= Beginning of Section =

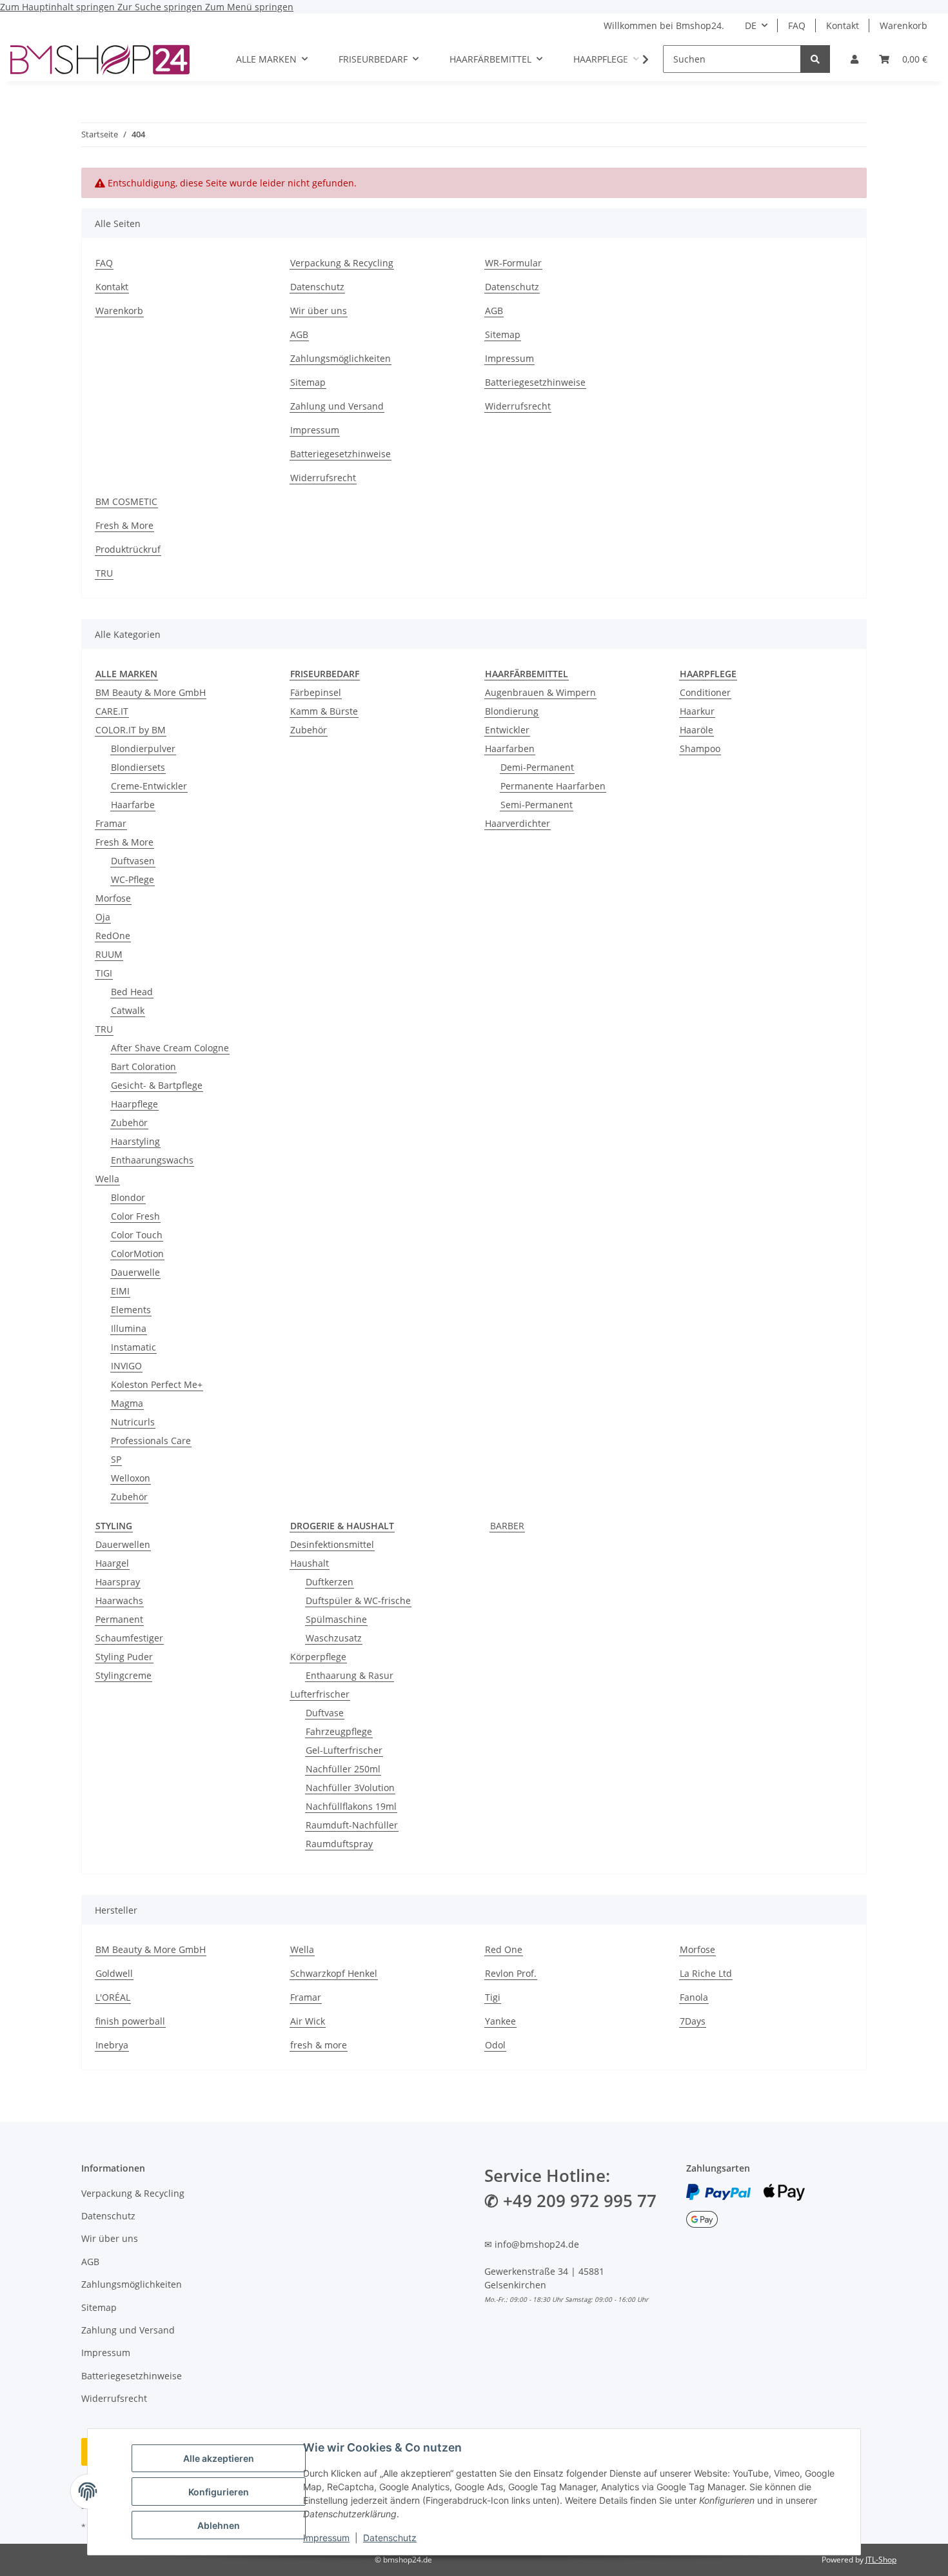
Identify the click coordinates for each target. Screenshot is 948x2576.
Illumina (128, 1328)
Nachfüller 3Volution (350, 1787)
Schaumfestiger (129, 1638)
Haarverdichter (517, 823)
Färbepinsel (315, 692)
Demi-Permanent (537, 767)
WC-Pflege (132, 879)
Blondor (128, 1197)
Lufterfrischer (320, 1694)
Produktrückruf (128, 549)
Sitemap (308, 382)
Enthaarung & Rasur (349, 1675)
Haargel (112, 1563)
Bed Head (132, 992)
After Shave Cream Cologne (170, 1048)
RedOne (112, 935)
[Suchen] (815, 59)
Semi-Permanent (536, 804)
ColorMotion (137, 1253)
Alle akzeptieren (218, 2458)
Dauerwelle (135, 1272)
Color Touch (137, 1235)
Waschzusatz (334, 1638)
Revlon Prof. (511, 1973)
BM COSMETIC (126, 501)
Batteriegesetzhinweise (340, 454)
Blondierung (511, 711)
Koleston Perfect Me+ (156, 1384)
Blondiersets (138, 767)
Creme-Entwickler (149, 786)
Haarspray (117, 1582)
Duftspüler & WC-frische (358, 1600)
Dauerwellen (122, 1544)
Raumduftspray (339, 1844)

= End of Section =

**WORK INSTRUCTIONS**
Retype, exactly as shown, the lines from the one with "[Suchen] (815, 59)" through the end of the records.

**OUTPUT**
[Suchen] (815, 59)
Semi-Permanent (536, 804)
ColorMotion (137, 1253)
Alle akzeptieren (218, 2458)
Dauerwelle (135, 1272)
Color Touch (137, 1235)
Waschzusatz (334, 1638)
Revlon Prof. (511, 1973)
BM COSMETIC (126, 501)
Batteriegesetzhinweise (340, 454)
Blondierung (511, 711)
Koleston Perfect Me+ (156, 1384)
Blondiersets (138, 767)
Creme-Entwickler (149, 786)
Haarspray (117, 1582)
Duftspüler & WC-frische (358, 1600)
Dauerwellen (122, 1544)
Raumduftspray (339, 1844)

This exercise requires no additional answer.